Results: A total of 172 patients met all three criteria. The mean age of the cohort was 39 years, 70% were male, and 90% were White. Their overall mortality was 30.8%. There was no difference in pre-injury comorbidities, body mass index, Injury Severity Score, multiple organ dysfunction score, ER systolic BP, ER heart rate, ER body temperature, crystalloid volume administered within 12 hours, WBC count, and platelet count between survivors and non-survivors. Compared to survivors, non-survivors were older (46±22 vs. 37±18 years, p=0.005), more coagulopathic (ER INR 2.6±1.5 vs. 2.1±1.2, p=0.021), had higher ER lactate (7.8±3.2 vs. 6.5±2.2 mg/dL, p=0.002), higher APACHE II score (37±6 vs. 31±5, p<0.001), larger volume of transfused blood within 12 hours (6848±5574 vs. 3232±2779 mL, p<0.001) and were more likely to have a cardiac arrest (50.9% vs. 2.5%, p<0.001) or myocardial infarction (7.5% vs. 0.8%, p=0.032). Non-survivors were more likely to undergo angiographic embolization (37.7% vs. 14.3%, p=0.001) or an operative thoracic procedure (thoracotomy, sternotomy, or VATS, 26.4% vs. 7.6%, p=0.01), although they had similar laparotomy rates (52.8 % vs. 49.6%, p=0.694). Independent predictors of mortality in this cohort include APACHE II score (OR: 1.15, CI: 1.04-1.28, p=0.005), cardiac arrest (OR: 21.21, CI: 5.06-88.87, p<0.001), and angioembolization (OR: 4.31, CI: 1.45-12.83, p=0.009). For patients who underwent angiographic embolization, mortality was 54.1%, and for those who suffered a cardiac arrest, mortality was 90%.

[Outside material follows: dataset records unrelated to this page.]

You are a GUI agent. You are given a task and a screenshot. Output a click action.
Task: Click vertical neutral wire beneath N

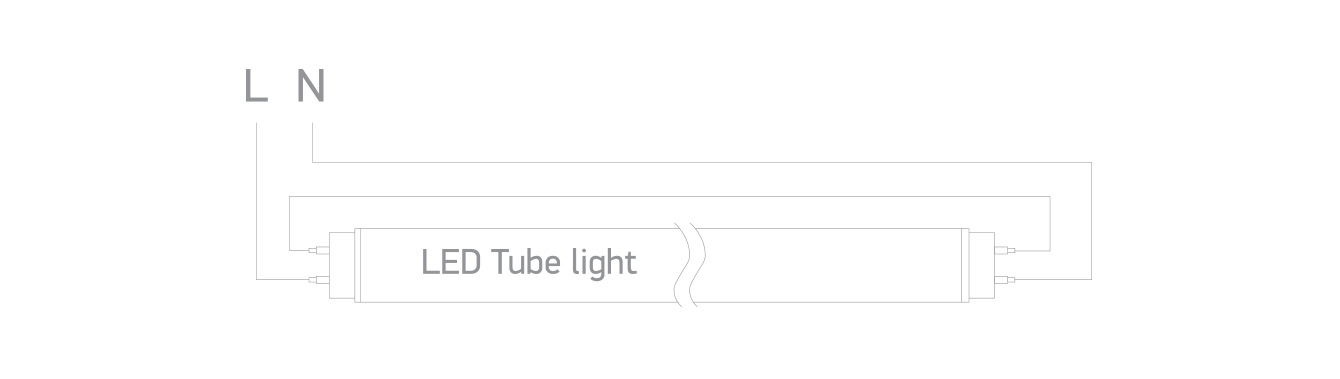313,142
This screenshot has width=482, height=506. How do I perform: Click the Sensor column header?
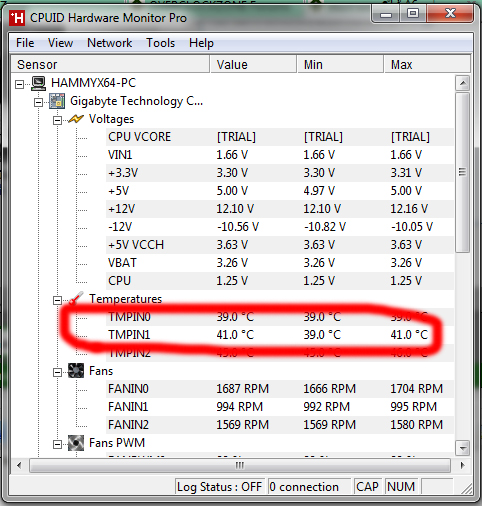(x=110, y=64)
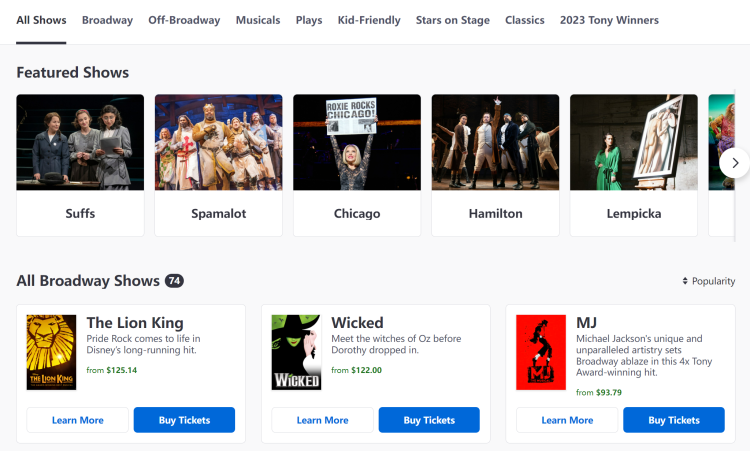Open the Popularity sort dropdown
The width and height of the screenshot is (750, 451).
tap(708, 281)
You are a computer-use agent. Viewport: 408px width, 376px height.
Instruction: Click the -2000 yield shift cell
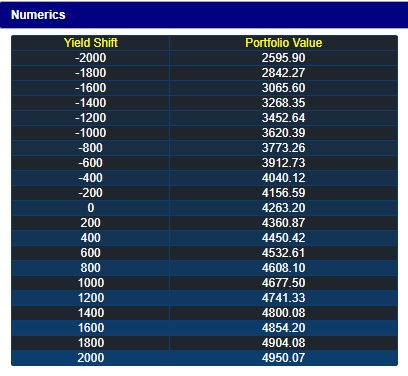[x=91, y=58]
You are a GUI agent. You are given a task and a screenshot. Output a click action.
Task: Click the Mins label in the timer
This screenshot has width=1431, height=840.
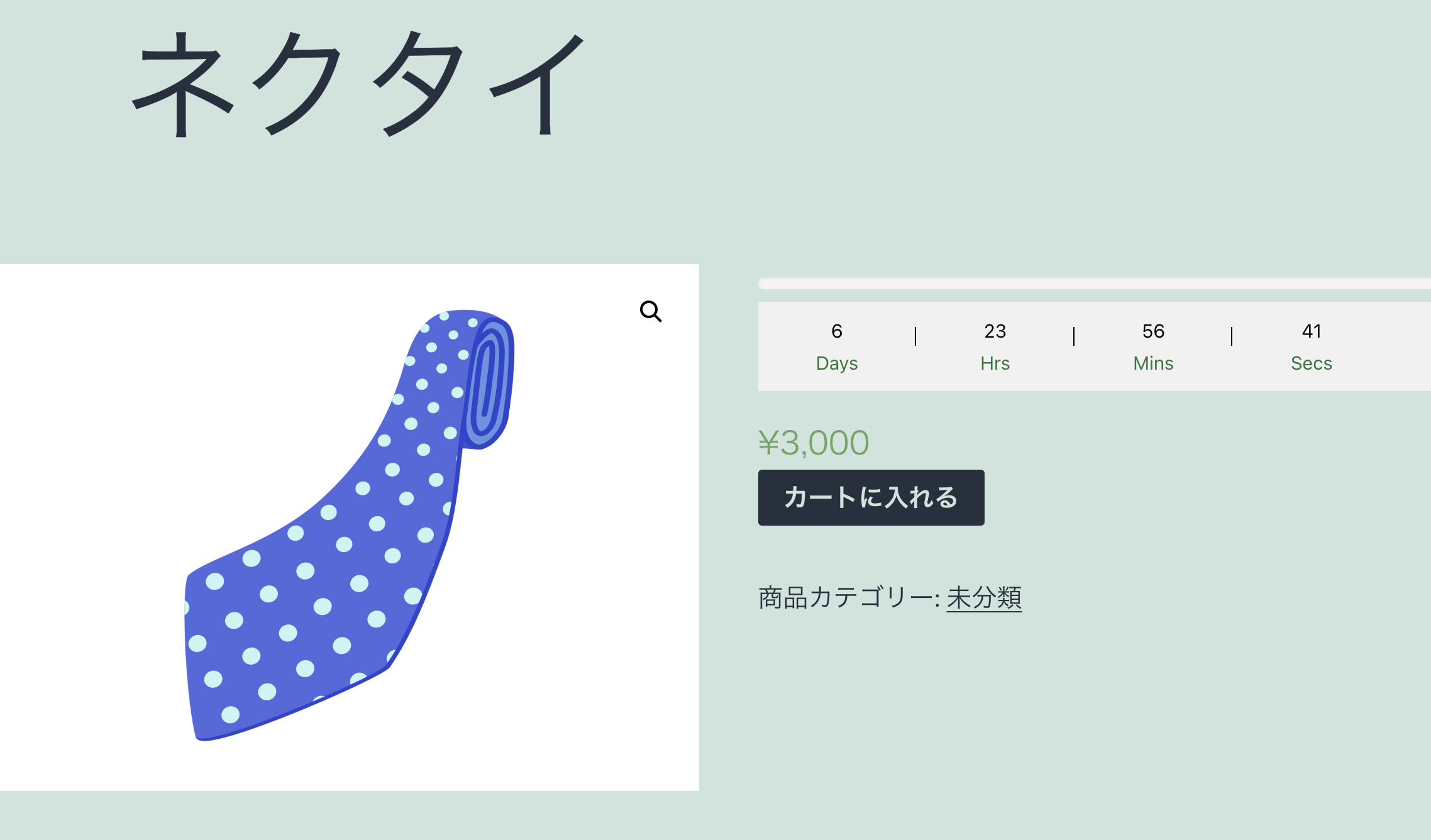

Conclusion: In blunt trauma patients with hemorrhagic shock who met criteria for the lethal triad on presentation to the ER, angiographic embolization, APACHE II score, and cardiac arrest independently predict mortality. The exact role of angiographic embolization, which should be a life-saving procedure, deserves further study.